Trucks that will move oil from Turkana oilfields in northern Kenya to Mombasa port this month will spend one week on the road, indicating the high cost and logistical difficulties of the early petroleum export plan.
British explorer Tullow Oil, the developer of the Turkana oilfields, Monday said the 50 trucks will be escorted by police through the remote and harsh terrain in northern Kenya to ward off any possible attacks by bandits.
The trucks will cover a distance of about 1,000 kilometres from the remote Turkana fields to the Coast for storage, pending shipment to overseas markets from June.
“It will take about one week for one truck to do a round-trip from Lokichar in Turkana to the port of Mombasa and back,” Tullow said.
The exploration firm has already pumped out and stored 60,000 barrels of crude in Lokichar ahead of transportation to Mombasa in the project’s first phase.
The stored crude stock was produced in 2015 during extended well testing.
Tullow said it will take up to 60 days to haul the stored 60,000 barrels, using convoys of up to seven trucks daily, equivalent to transportation of 1,000 barrels a day.
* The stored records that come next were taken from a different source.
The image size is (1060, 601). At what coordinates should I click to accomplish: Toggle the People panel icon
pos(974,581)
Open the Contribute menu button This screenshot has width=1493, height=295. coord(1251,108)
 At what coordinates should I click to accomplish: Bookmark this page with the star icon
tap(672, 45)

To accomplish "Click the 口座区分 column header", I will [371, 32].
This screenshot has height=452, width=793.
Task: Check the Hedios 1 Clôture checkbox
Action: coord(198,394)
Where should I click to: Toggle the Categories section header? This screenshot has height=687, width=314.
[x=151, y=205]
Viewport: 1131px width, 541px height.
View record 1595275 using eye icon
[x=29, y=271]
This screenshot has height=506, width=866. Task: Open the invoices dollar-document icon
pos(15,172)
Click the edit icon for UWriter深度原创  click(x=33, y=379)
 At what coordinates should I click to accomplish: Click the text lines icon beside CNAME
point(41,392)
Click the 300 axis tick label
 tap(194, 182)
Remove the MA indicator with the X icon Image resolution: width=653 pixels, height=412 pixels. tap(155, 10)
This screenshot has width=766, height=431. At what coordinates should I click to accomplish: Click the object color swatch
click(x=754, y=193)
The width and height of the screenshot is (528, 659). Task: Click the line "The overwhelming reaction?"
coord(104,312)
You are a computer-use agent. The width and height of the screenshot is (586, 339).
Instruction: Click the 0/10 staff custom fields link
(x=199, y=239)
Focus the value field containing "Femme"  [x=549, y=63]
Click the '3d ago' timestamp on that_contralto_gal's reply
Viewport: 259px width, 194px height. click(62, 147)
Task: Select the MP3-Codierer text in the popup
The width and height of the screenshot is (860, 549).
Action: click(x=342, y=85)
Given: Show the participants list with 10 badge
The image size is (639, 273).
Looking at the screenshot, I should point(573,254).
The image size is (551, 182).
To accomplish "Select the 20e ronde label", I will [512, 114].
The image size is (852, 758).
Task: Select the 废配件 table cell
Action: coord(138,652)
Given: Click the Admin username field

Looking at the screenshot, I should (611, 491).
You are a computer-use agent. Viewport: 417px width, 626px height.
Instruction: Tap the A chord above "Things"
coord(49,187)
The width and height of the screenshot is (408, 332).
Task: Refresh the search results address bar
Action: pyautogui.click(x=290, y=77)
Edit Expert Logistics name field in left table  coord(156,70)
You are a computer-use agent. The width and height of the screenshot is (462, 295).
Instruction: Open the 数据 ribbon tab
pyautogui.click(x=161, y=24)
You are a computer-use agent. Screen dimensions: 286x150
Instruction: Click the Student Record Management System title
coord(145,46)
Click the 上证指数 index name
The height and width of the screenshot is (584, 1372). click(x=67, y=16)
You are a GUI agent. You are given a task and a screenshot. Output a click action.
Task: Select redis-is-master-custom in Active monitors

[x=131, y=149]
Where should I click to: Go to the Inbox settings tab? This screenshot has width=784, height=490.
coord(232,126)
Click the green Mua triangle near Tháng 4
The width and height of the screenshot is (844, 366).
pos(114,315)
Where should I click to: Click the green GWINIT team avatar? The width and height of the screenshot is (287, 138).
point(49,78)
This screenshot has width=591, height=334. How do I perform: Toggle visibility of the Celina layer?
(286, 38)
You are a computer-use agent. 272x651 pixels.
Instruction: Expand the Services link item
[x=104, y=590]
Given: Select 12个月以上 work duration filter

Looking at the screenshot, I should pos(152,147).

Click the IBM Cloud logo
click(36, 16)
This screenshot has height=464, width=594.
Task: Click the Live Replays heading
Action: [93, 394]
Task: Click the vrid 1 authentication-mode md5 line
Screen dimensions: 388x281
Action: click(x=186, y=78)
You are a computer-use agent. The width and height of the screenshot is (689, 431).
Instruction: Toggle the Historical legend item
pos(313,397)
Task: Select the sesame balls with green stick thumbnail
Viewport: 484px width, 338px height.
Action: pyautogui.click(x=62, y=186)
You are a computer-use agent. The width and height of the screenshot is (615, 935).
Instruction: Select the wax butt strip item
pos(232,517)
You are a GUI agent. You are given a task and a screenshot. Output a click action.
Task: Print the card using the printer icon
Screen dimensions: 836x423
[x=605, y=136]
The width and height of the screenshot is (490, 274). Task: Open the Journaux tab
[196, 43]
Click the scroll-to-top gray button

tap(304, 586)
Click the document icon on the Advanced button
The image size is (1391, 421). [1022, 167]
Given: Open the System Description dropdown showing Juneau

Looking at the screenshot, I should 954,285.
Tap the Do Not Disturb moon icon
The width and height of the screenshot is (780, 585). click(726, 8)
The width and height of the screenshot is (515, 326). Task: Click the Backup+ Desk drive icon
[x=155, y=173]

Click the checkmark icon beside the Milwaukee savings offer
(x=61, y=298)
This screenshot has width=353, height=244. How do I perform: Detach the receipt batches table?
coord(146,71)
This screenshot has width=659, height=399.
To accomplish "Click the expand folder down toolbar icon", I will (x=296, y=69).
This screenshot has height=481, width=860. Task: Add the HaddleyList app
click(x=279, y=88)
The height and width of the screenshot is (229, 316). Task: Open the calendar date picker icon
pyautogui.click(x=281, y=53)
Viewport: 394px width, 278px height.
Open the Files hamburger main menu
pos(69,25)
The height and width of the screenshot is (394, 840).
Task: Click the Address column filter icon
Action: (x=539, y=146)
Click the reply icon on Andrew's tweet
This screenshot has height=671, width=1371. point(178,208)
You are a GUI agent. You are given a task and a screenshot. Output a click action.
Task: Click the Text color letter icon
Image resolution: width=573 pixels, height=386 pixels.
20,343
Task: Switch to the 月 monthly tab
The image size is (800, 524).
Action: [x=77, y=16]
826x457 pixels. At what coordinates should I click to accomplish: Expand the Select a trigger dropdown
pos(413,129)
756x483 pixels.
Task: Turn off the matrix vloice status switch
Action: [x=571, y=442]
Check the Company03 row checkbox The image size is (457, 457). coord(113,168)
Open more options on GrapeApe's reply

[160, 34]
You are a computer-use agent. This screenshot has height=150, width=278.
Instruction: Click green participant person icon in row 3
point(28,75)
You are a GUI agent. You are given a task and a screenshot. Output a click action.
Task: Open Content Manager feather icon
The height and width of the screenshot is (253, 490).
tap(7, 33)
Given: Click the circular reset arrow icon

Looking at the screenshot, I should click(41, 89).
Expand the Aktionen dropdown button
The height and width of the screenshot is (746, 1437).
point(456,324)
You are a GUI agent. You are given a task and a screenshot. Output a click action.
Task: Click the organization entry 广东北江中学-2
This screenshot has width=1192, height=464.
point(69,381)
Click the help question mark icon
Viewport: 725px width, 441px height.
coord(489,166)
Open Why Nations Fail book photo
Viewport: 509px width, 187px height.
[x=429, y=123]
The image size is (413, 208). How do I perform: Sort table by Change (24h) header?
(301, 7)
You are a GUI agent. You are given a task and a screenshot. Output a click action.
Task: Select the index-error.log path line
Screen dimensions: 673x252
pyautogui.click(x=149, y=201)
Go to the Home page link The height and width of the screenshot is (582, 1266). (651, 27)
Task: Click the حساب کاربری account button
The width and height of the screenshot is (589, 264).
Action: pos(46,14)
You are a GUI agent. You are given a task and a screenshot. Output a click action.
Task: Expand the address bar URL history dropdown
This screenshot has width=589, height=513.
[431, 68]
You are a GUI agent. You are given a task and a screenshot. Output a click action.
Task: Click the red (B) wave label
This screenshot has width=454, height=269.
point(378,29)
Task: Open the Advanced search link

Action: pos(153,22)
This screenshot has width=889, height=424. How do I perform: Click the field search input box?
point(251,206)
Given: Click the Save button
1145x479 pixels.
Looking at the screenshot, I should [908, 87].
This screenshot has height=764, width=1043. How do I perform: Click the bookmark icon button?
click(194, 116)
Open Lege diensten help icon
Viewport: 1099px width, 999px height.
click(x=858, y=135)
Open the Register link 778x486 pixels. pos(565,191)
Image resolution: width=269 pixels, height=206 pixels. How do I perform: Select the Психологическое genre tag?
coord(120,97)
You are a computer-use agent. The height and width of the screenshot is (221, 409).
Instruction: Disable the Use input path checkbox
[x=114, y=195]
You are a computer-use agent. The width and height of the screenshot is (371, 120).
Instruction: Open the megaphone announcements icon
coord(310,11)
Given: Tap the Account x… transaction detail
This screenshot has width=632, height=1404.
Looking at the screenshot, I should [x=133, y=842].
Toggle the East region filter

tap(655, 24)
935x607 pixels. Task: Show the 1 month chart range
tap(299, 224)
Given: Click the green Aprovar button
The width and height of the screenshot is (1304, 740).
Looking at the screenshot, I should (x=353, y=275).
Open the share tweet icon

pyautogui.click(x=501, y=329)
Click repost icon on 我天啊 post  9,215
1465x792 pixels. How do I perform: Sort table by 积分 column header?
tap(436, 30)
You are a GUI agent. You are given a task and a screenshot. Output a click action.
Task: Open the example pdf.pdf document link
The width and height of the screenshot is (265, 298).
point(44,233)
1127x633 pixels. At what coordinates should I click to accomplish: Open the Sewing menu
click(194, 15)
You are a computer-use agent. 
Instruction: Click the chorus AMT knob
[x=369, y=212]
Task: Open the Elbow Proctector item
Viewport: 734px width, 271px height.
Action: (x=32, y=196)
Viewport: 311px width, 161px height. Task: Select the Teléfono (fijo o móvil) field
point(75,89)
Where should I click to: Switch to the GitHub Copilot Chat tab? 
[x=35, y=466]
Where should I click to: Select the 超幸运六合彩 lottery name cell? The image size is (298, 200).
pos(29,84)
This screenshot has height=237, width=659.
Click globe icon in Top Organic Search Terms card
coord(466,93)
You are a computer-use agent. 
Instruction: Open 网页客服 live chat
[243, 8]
This is half of the initial targeted volume of 2,000 barrels to be hauled a day.
“Phase two, from July to quarter four 2017, involves the installation and commissioning of an early production facility (EPF) by Al Mansoori Petroleum Services. This EPF will process approximately 2,000 barrels of oil per day,” Tullow says.
The EPF contract will see the UAE-based Al Mansoori provide oil-well site equipment and civil works.
“Phase three, from quarter four and continue until quarter four 2019, will see the EPF produce 2,000 barrels of oil per day that will be transported to the port of Mombasa for a period of approximately 24 months.”
The road trucks will be mounted with tanktainers (transport containers), each with a capacity to carry 150 barrels of crude.
The Kenya Civil Society Platform on Oil and Gas reckons that Kenya’s rush to start exporting crude could cost the economy a loss of more than Sh4 billion given the vast distance to be covered by special trucks.
The lobby group says that the State should instead construct a pipeline before exports.
Kenya plans to move 2,000 barrels of oil per day by road, in the absence of a pipeline, to be stored at Changamwe refinery tanks in Mombasa.
This will allow small-scale oil exports — 2,000 barrels per day — from June to test the receptivity of the oil in the global markets, pending construction of the Sh210 billion pipeline by 2021 to cover 865-kilometres.
Nairobi-based Primefuels Ltd bagged the tender to supply 100 tanktainers, which have special features to keep Turkana’s waxy and sticky oil heated to enable flow into storage tanks at the port.
Suppliers of trucks include Kenyan firms Multiple Hauliers (EA) Ltd and Oilfield Movers Ltd.
The two companies will each provide 25 trucks.
China and India have emerged as the main buyers of the Turkana crude oil. The Indian route offers the lowest freight cost for Kenyan crude at $2.50 per barrel (Sh257).
Kenya dropped its earlier target market in Europe, citing distance as an impediment and Suez Canal passage costs.
Kenya’s crude oil is classified as light and sweet, meaning it has less Sulphur — an impurity that has to be removed before crude is refined into petroleum.
It is however waxy and sticky, making it necessary to heat it during transportation.
Kenya has so far struck 750 million barrels of oil, considered commercially viable, with ongoing exploration indicating the figure is likely to cross the one billion mark.